Saved data entries
________________________
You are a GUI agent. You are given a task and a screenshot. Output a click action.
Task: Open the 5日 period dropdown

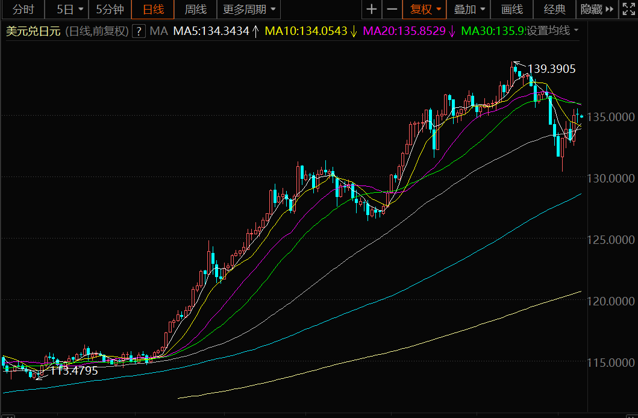[70, 10]
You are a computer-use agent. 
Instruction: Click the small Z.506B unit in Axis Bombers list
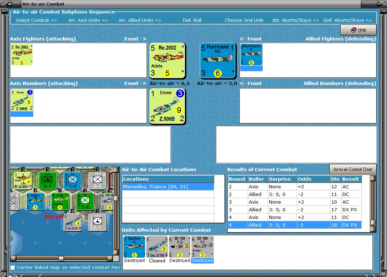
________________________
#### Problem description
From the records above, pick out and copy each line holding the word "agent".

#### Exercise response
You are a GUI agent. You are given a task and a screenshot. Output a click action.
You are a computer-use agent. 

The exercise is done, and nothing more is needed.